Start of Excerpt provided
Raymond's Edge said...

Very informative! I learned a whole lot from that. Thanks for posting it. I was hearing a lot about WP and wasn't sure what is was.

The Angry Republican.

Craig Schwarze said...

Yeah, nice post Neil.

Note that there is some controversy surrounding the health risks of DU exposure. Different studies have come to different conclusions.

You make the correct point, though - DU is used because it is very heavy, not because it is radioactive.

(I assume tungsten is much more expensive than DU?)

One Salient Oversight said...

"As a product otherwise requiring long term storage as low level radioactive waste, depleted uranium can be obtained cheaply. It is useful for its extremely high density, which is only slightly less than that of tungsten. As well as a lower initial cost, depleted uranium is easier to roll, machine and cast than tungsten. However, it has extremely poor corrosion properties, can burn, spalls easily, and since it is toxic and radioactive the facilities for processing it need to monitor and filter dust and airborne particles. One disadvantage of DU is that it needs to be correctly handled when an object containing it is scrapped. The uranium is normally leased from the manufacturer and subsequently returned at the end of the object's life." - Wikipedia article on DU

Anonymous said...
End of Excerpt provided
Start of Data listing
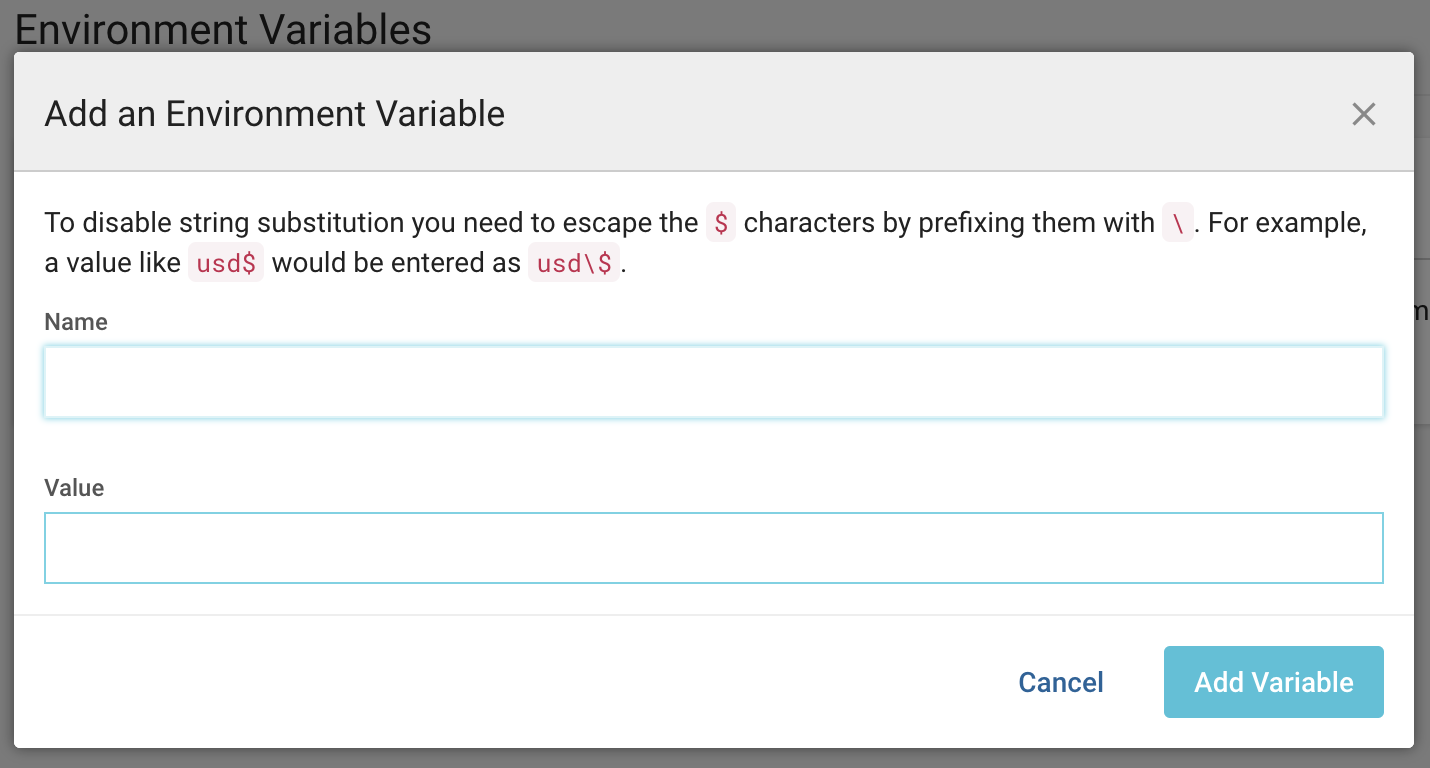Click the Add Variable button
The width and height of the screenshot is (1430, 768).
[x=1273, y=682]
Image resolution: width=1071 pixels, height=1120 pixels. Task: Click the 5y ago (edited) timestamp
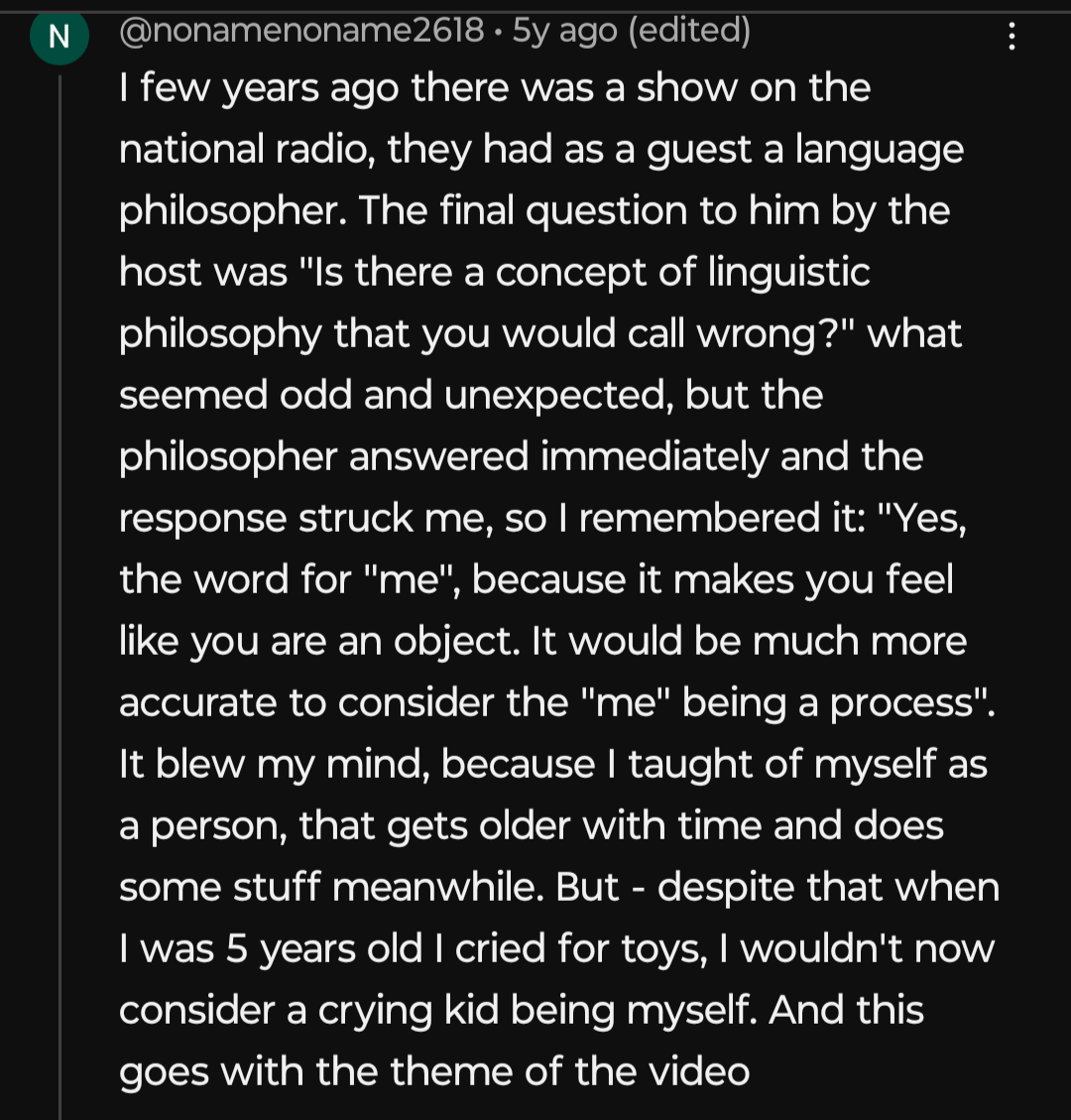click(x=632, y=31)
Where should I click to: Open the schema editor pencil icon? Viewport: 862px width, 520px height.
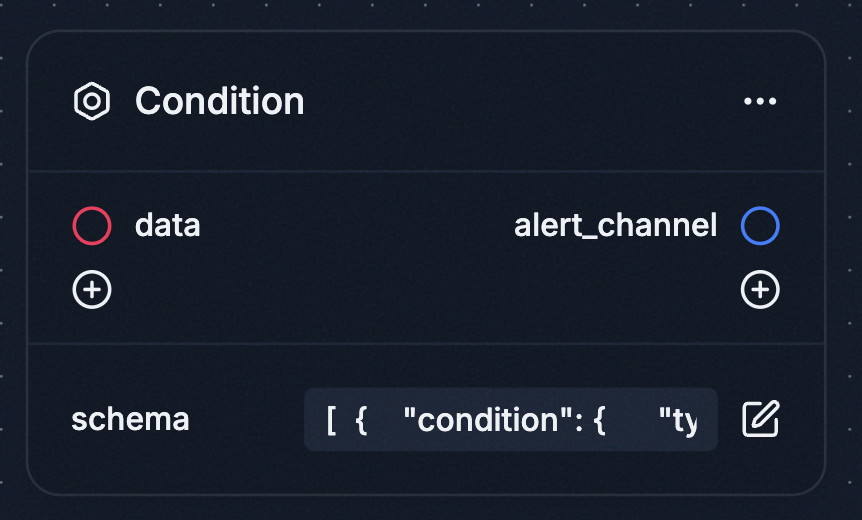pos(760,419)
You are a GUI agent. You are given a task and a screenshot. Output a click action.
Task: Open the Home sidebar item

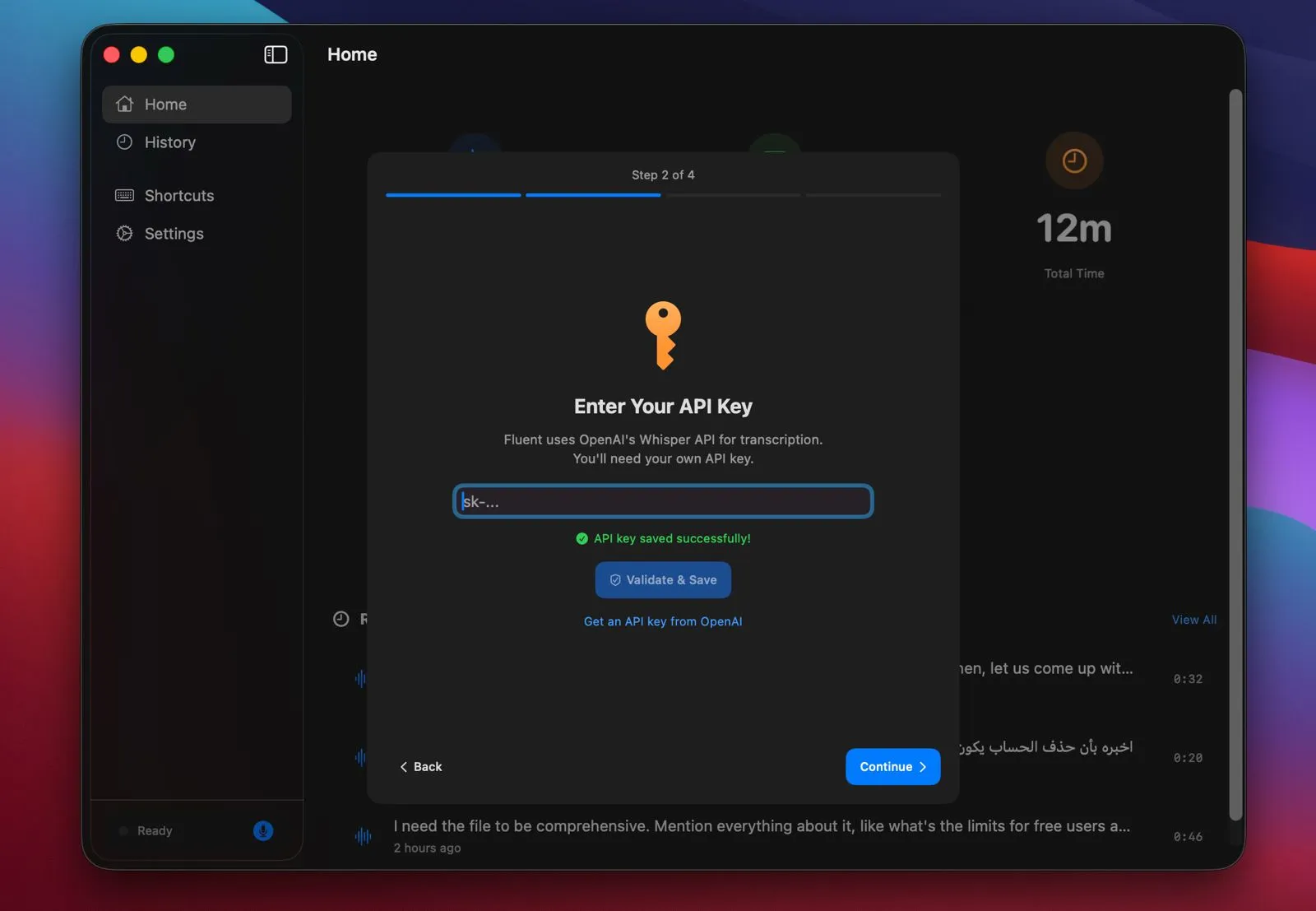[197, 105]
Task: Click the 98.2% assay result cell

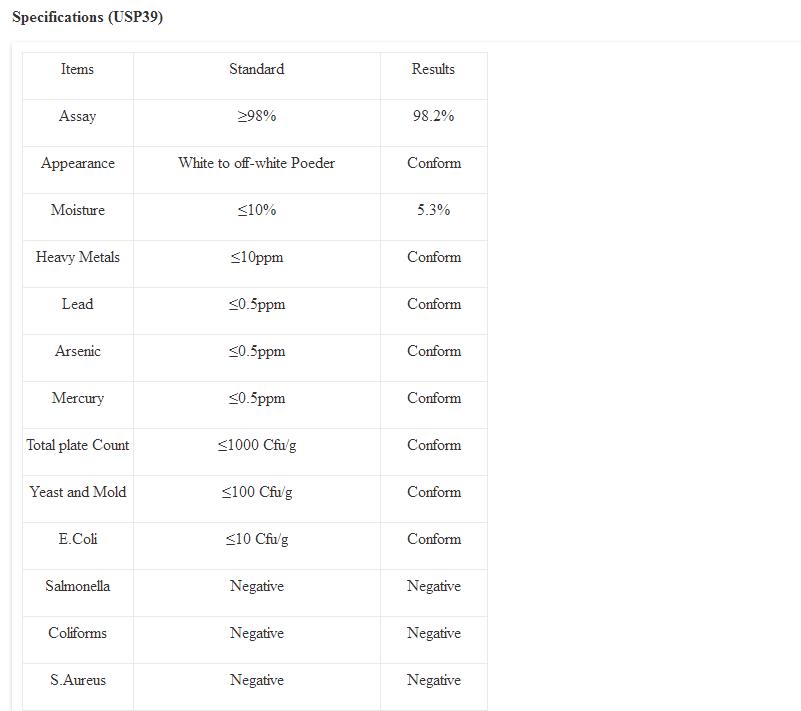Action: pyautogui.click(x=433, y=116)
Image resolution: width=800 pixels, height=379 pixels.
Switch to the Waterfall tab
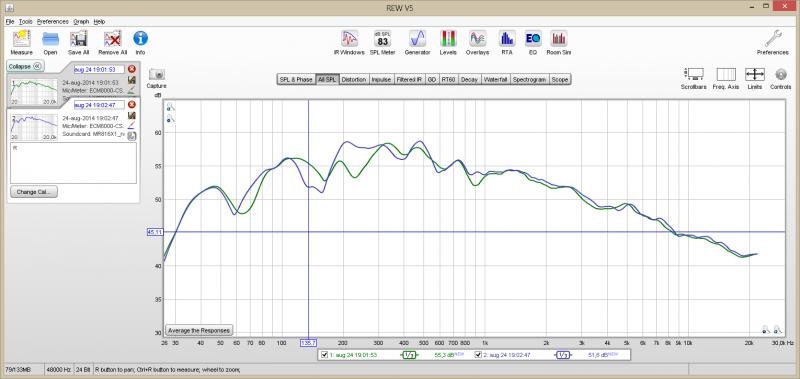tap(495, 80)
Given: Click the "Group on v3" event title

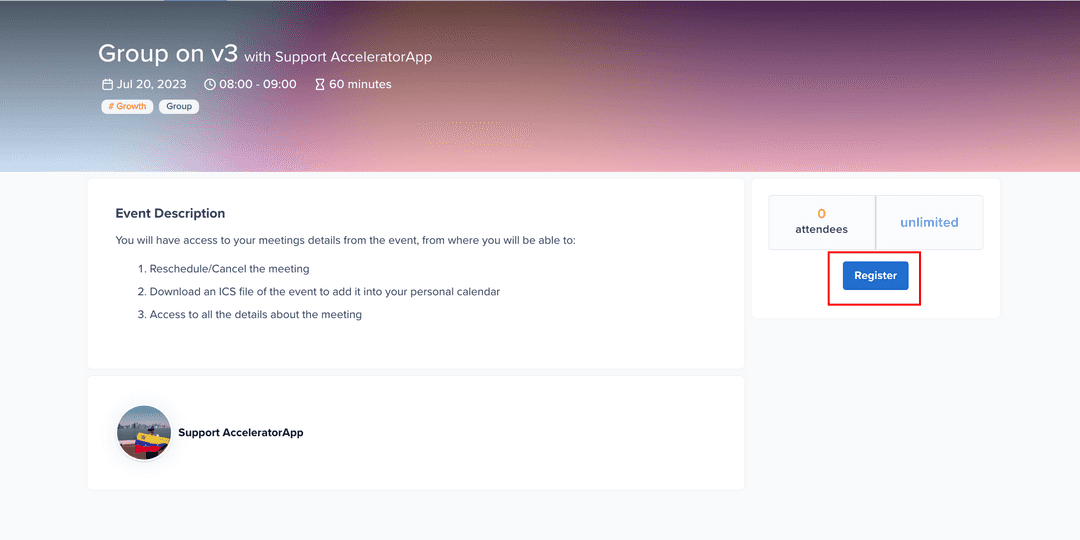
End of Data listing
* _Study questions_
**a)** Reproduce the comment thread word for word from "(I assume tungsten" to "Anonymous said...".
**b)** In the comment thread, what reason does Craig Schwarze give for DU being used?
**c)** Continue the comment thread from where it stops.

* _Results by task_
**a)**
(I assume tungsten is much more expensive than DU?)

One Salient Oversight said...

"As a product otherwise requiring long term storage as low level radioactive waste, depleted uranium can be obtained cheaply. It is useful for its extremely high density, which is only slightly less than that of tungsten. As well as a lower initial cost, depleted uranium is easier to roll, machine and cast than tungsten. However, it has extremely poor corrosion properties, can burn, spalls easily, and since it is toxic and radioactive the facilities for processing it need to monitor and filter dust and airborne particles. One disadvantage of DU is that it needs to be correctly handled when an object containing it is scrapped. The uranium is normally leased from the manufacturer and subsequently returned at the end of the object's life." - Wikipedia article on DU

Anonymous said...

**b)** DU is used because it is very heavy, not because it is radioactive.

**c)**
If you read "Eating Fossil Fuels" (just google it) it has absolutely nothing to do with WP, but everything to do with NPK.

Forget WP... instead, wonder how we are going to get NPK to our farms after peak oil.. and whether or not www.dieoff.com really is correct! After all, while on of the more extreme peaknik sites, dieoff has some Phd level essays.

Unknown said...

Tungsten is less expensive and denser than uranium.